Vito Napolitano, con un passato da amministratore locale nel comune di Sirignano è un appassionato produttore e cultore di un prodotto locale a rischio di estinzione che, con tenacia ed impeto, insieme ad una dozzina di altri contadini, sta cercando di salvaguardare e valorizzare: il Pomodorino “spunzillo” di Sirignano, detto più propriamente “Baronetto Rosso”.
Una pianta che raggiunge i due metri di altezza, che produce una buona quantità di questo pregiato pomodorino che non ha altri simili in tutto il resto del pianeta. La loro caratteristica è la grandezza, o meglio la loro minuscola pezzatura, sotto i 10-12 grammi. Vito ne ha selezionato almeno 3 tipi: uno, il più interessante, dalla forma tipo datterino col pizzo, detto anche “baronetto rosso”; il secondo, un piccolo ciliegino con l’apice appuntito e il terzo dalla forma di un san marzanino. Tutti conservati e fatti maturare attraverso l’antico metodo del “piennolo”.

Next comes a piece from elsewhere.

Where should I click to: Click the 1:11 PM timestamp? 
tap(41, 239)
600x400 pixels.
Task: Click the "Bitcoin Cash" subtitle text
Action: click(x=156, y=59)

Oggi esperti del settore vogliono studiare questo tipo di pomodoro in quanto avrebbe delle caratteristiche eccezionali rispetto agli altri comuni pomodori in circolazione e soprattutto effeti positivi sulla salute. Proprio per questo ieri a Sirignano esperti sono giunti in paese per aver un incontro con il sig. Vito Napolitano, quest’ultimo ha voluto che partecipasse anche l’amministrazione comunale, o meglio il sindaco Raffaele Colucci e i suoi stretti collaboratori. Presenti il dott. Italo Santangelo che per anno è stato un referente della Regione Campania e la dottoressa Rosa Pepe, bravissima ricercatrice del CREA-OF di Pontecagnano che avvierà la fase scientifica necessaria per la caratterizzazione genetica e morfologica del Baronetto rosso e dei suoi cugini. La notizia di questa pregiata qualità di pomodorino si è già diffusa tra i grandi chef che aspettano i dati scientifici prima di iniziare la loro caccia al “Baronetto Rosso”. Durante la mattinata di ieri il produttore del Baronetto Rosso ha fatto assaggiare agli ospiti la delizia dei pomodorini, ebbene, nel vederli ed assaggiarli, così al naturale, si ha la conferma di avere a che fare con qualcosa di mai descritto in letteratura. Interessante sarà capire se trattasi di biotipi genetici definiti o se ad influenzarne la morfologia e il comportamento vegetativo sia stato anche l’ambiente. Stiamo parlando di ecotipi che i boscaioli e i carbonari locali coltivavano su in montagna, ad oltre 1000 metri, per avere disponibilità di pomodoro fresco per tutto il periodo trascorso in quota, senza mai scendere in paese.
Siamo certi che in un prossimo futuro sentiremo parlare di questa nuova qualità di pomodorino che potrebbe rivoluzionare le tavole di tutto il mondo.